THE PRESIDENT: The Tribunal has assumed that the testimony of the witness heretofore was largely preliminary. The witness will be entitled to testify, within reasonable limit, to the fact that there was, at the time testified to by the Defendant Sievers, a genuine resistance movement in Germany, and testify to some extent concerning what that movement was and what it did and anything he knows if any thing, about the activities of the defendant Sievers.
The objection to that will be overruled.
DR. WEISGERBER: Mr. President, may I briefly add that the witness, Dr. Borkenau, as well as the witness, Dr. Topf, know as well as nothing about Dr. Sievers activity within the framework of the resistance movement where Dr. Hielscher was active. But about Dr. Hielscher.
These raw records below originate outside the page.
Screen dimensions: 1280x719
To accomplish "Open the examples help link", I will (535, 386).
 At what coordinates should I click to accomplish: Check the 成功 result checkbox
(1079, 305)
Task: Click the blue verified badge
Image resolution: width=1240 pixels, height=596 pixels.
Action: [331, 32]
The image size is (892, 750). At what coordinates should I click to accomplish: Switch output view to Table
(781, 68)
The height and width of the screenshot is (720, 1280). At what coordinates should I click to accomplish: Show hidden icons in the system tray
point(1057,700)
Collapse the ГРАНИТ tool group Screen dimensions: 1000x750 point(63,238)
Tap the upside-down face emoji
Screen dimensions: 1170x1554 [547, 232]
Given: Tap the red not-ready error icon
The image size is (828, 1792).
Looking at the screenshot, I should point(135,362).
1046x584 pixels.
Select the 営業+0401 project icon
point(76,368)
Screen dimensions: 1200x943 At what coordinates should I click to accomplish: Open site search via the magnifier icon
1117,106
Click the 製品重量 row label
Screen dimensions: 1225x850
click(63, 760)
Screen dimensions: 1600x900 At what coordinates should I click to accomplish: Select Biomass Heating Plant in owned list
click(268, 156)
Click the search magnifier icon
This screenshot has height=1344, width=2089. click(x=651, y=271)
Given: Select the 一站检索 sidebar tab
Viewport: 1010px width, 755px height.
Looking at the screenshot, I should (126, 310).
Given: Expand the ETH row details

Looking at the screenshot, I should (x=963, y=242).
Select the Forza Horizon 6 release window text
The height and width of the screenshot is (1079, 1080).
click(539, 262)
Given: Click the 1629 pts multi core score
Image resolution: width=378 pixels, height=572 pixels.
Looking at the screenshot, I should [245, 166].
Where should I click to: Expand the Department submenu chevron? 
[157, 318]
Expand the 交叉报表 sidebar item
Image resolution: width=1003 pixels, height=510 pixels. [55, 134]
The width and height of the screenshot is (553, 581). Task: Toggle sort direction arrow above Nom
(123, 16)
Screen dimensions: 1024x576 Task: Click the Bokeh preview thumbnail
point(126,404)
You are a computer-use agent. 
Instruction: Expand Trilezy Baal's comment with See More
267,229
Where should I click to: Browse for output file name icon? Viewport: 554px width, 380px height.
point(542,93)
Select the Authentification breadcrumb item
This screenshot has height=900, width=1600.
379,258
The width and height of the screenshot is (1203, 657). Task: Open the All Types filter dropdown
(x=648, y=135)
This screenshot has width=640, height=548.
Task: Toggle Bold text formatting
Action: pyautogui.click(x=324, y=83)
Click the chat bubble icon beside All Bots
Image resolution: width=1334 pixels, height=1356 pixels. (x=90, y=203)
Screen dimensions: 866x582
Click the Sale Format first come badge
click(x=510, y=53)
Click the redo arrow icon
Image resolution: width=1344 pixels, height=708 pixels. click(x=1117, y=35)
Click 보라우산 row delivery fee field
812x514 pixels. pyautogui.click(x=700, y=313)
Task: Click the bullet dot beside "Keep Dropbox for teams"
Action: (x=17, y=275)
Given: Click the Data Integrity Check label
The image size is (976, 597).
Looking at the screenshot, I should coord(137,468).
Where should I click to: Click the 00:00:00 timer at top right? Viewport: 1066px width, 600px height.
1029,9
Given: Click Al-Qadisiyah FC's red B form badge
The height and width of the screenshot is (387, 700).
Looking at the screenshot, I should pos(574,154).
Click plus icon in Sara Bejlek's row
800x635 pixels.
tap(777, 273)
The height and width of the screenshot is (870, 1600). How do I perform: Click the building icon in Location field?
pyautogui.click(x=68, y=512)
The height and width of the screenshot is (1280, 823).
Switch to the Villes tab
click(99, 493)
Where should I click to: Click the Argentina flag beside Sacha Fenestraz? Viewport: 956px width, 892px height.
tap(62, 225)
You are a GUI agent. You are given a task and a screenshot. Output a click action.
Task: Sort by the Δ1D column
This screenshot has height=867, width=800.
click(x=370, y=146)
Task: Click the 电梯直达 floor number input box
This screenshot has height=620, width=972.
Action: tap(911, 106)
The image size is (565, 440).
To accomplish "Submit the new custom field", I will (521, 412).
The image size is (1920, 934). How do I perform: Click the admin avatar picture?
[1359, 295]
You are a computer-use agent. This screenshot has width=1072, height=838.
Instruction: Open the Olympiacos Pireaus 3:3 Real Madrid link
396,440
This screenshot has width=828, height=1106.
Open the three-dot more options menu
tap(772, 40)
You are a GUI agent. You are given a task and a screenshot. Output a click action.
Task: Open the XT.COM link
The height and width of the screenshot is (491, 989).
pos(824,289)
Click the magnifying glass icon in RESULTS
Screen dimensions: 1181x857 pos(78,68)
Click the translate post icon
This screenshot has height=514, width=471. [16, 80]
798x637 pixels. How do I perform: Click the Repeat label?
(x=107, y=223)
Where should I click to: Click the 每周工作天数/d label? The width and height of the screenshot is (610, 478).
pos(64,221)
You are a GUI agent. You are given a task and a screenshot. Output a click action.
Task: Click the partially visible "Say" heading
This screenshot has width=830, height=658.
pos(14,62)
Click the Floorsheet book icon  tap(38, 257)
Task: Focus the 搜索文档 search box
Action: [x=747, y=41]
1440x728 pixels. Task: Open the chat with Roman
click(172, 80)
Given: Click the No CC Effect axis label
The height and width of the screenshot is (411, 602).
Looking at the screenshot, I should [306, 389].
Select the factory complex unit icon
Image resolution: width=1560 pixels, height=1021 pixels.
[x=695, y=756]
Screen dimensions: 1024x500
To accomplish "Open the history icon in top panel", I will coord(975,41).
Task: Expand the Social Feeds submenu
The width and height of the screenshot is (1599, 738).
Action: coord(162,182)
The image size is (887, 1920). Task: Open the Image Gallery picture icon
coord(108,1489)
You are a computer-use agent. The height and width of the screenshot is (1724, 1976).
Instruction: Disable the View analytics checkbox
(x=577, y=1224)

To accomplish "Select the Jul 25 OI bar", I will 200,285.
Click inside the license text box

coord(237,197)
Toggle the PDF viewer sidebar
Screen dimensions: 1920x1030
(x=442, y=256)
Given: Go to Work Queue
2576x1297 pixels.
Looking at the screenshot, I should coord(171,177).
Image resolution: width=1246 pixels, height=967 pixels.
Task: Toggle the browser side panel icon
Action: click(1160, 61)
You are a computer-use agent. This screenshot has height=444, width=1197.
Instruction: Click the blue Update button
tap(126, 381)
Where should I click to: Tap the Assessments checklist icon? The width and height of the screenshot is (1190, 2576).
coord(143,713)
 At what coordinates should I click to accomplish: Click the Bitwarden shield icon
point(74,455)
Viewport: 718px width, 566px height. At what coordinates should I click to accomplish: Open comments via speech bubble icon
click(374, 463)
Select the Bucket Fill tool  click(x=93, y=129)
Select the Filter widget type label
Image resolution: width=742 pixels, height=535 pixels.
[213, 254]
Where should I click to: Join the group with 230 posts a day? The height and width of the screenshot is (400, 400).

THE PRESIDENT: Very well, counsel. Very well, counsel. I wasn't sure whether the witness knew anything about that or not. The witness may testify as to the existence or non-existence of a genuine, bonafide resistance movement in Germany during the years testified to by the Defendant Sievers.
MR. HARDY: Your Honor, may I interpose a question here to defense counsel that, inasmuch as Dr. Topf, his next witness to be called, will testify substantially the same things as this witness is testifying to, the prosecution will be in a position to stipulate that if they submit an affidavit by the witness to be called, Topf, concerning the background and the history of the resistance movement, and inasmuch as Topf has no knowledge about the defendant Sievers, that we will stimulate that we will not wish to cross-examine Topf, if that be the case, and that will save considerable time, Your Honor.
THE PRESIDENT: Counsel would not be required to cross examine the witness if he didn't desire to do so.
At this time the Tribunal will be in recess until 9:30 tomorrow morning at which time counsel may proceed with the examination of the witness.